Der Zweite Weltkrieg endete in Andernach am 9. März 1945 mit der Besetzung durch amerikanische Soldaten. Am 10. Mai erhielt Frankreich von den Amerikanern eine eigene Besatzungszone, zu der auch der Regierungsbezirk Koblenz und damit auch der Kreis Mayen und die Stadt Andernach gehörten. Hunger, Rationierung, Schwarzmarkt und "Mundraub" prägten auch in Andernach die ersten Nachkriegsjahre. Allerdings konnte sich die "alte Stadt am großen Strom" bereits in dem Artikel der "Staatszeitung" aus dem Jahre 1952 als eine aufstrebende Kommune präsentieren, die sich langsam zu einem der führenden Umschlagplätze für Bims, Trass und Lavalit entwickelte. Aufgrund der umfassenden baulichen, gesellschaftlichen und politischen Wiederaufbauleistungen innerhalb der Stadt, zog die "Staatszeitung" ein überaus positives Fazit. " In Andernach reichen sich also die historische Vergangenheit und eine der Zukunft aufgeschlossene Gegenwart die Hand. Immer mehr verschwinden trotz der erwähnten Sorgen und der auch hier zutage tretenden Schwierigkeiten die Zerstörungen des zweiten Weltkrieges und die Nachkriegswirkungen. ... Im Schatten der vertrauten historischen Baudenkmäler aber läßt es sich gut leben, ein reizvolles Leben, rege und traulich zugleich. Frohsinn und Gewerbefleiß kennzeichnen den Bürger der Stadt. Gastlichkeit und Heiterkeit lassen die Fremden gern in ihr verweilen. Andernach ist ebenso stolz auf seine historische Vergangenheit wie zuversichtlich hinsichtlich seines weiteren Aufstiegs.
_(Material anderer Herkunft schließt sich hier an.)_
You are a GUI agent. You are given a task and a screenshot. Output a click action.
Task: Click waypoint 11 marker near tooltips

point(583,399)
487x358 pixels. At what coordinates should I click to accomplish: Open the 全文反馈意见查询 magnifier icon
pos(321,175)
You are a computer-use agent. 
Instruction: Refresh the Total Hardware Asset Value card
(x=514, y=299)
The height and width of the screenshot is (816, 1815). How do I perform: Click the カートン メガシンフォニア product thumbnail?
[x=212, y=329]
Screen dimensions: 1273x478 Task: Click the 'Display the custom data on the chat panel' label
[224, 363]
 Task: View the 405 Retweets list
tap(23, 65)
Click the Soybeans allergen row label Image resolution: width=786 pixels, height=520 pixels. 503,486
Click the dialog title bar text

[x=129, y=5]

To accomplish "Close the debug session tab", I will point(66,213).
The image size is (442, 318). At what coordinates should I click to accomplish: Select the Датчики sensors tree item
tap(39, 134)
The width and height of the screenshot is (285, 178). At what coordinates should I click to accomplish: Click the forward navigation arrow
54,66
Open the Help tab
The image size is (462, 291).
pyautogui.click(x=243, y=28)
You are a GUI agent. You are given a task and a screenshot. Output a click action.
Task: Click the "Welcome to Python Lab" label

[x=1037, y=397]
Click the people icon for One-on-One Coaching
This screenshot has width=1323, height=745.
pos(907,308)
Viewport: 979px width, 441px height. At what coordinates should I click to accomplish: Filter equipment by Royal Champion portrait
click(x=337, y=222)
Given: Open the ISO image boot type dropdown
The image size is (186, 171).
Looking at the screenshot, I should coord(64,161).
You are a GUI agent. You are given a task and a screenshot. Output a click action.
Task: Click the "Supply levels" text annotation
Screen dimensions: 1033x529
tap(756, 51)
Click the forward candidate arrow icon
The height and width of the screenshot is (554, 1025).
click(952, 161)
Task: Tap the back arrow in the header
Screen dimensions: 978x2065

Möge sich immerdar der Wunsch erfüllen, den das alte Stadtsiegel trägt: Gottes Gnad und Allmacht schütze Dich, Stadt Andernach."
Quellen
- LHAKo Bestand 612. Stadt Andernach 1236 - 1945
- LHAKo Bestand 708, Nr. 342.100. Andernach. Allgemeine Ortsbeschreibung und Ortsgeschichte
- LHAKo Bestand 708, Nr. 342.105. Andernach. Vereine und Volksfeste.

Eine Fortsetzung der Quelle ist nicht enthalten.